[Begin]

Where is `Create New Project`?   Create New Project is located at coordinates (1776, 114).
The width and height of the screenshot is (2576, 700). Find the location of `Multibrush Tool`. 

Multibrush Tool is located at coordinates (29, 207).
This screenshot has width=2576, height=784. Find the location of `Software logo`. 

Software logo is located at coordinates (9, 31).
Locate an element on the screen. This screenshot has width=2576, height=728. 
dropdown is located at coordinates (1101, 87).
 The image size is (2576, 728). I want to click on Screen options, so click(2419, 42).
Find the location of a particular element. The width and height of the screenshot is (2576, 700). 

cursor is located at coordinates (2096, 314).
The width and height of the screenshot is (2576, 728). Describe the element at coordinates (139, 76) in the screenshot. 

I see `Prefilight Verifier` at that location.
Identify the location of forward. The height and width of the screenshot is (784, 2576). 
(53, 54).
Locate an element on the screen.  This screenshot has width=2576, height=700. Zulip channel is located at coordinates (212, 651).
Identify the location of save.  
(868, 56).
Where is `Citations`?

[End]

__WHAT YOU ARE ASKED TO DO__: Copy every one of the records above word for word, with nothing changed, added, or left out.

__SOLUTION TO THIS EXERCISE__:
Where is `Create New Project`?   Create New Project is located at coordinates (1776, 114).
The width and height of the screenshot is (2576, 700). Find the location of `Multibrush Tool`. 

Multibrush Tool is located at coordinates (29, 207).
This screenshot has width=2576, height=784. Find the location of `Software logo`. 

Software logo is located at coordinates (9, 31).
Locate an element on the screen. This screenshot has width=2576, height=728. 
dropdown is located at coordinates (1101, 87).
 The image size is (2576, 728). I want to click on Screen options, so click(2419, 42).
Find the location of a particular element. The width and height of the screenshot is (2576, 700). 

cursor is located at coordinates (2096, 314).
The width and height of the screenshot is (2576, 728). Describe the element at coordinates (139, 76) in the screenshot. 

I see `Prefilight Verifier` at that location.
Identify the location of forward. The height and width of the screenshot is (784, 2576). 
(53, 54).
Locate an element on the screen.  This screenshot has width=2576, height=700. Zulip channel is located at coordinates (212, 651).
Identify the location of save.  
(868, 56).
Where is `Citations`?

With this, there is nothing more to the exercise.